### WHAT IS EXPECTED
How many lines of these entries include the string "will"? State the number alone.

### DATA SECTION
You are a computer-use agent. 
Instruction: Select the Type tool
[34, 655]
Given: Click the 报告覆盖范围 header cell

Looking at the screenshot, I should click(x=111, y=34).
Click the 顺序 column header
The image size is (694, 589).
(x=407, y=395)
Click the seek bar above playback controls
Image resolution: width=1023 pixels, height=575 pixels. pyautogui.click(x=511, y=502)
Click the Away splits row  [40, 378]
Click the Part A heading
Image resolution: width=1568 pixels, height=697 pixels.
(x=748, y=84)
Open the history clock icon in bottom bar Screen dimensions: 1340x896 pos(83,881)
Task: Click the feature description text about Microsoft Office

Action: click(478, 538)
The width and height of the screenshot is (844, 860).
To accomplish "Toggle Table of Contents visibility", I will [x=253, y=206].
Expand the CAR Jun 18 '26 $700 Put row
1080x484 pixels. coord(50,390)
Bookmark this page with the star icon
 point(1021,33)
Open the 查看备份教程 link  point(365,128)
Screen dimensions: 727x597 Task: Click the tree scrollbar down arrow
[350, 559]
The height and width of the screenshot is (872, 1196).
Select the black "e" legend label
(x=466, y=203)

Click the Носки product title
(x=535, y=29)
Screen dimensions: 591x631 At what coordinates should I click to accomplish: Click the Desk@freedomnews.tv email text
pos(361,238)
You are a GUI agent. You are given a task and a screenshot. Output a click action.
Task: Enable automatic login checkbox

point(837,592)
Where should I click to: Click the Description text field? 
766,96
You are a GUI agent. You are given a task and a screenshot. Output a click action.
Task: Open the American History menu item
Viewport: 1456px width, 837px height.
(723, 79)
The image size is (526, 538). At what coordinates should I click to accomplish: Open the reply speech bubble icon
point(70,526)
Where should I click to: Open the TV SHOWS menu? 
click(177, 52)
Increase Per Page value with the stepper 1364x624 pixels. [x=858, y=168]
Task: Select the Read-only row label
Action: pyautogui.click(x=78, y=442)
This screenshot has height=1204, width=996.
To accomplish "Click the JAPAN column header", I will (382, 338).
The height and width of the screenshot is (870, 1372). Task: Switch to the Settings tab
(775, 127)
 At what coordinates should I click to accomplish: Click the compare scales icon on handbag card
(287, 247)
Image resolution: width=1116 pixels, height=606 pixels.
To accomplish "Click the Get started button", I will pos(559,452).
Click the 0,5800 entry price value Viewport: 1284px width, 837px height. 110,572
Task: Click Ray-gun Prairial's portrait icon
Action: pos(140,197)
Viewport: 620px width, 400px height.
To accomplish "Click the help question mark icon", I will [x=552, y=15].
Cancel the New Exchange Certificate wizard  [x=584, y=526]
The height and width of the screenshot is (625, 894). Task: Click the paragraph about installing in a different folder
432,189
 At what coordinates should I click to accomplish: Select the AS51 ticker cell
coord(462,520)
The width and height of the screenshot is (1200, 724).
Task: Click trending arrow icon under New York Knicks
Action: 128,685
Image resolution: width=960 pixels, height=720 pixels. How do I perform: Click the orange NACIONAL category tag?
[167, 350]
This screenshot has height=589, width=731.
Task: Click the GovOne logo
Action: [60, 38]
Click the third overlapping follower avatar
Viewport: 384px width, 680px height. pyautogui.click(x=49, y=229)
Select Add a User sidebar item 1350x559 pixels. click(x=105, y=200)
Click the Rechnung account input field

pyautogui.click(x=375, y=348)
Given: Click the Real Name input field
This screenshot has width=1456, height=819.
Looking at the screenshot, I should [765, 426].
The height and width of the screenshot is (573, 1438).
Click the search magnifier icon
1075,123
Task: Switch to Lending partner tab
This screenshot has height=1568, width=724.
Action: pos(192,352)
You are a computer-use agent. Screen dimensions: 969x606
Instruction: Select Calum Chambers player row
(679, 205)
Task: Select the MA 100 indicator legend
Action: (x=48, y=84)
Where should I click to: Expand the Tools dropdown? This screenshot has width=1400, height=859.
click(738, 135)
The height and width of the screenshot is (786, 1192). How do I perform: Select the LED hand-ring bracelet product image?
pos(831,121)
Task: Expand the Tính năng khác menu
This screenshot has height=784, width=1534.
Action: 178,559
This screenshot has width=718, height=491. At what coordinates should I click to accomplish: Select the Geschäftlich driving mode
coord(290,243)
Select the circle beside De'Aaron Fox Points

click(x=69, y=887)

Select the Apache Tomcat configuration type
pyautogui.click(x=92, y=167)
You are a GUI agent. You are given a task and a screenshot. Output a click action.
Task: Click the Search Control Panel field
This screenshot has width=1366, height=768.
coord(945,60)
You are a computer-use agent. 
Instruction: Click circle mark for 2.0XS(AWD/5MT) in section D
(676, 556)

### ANSWER
4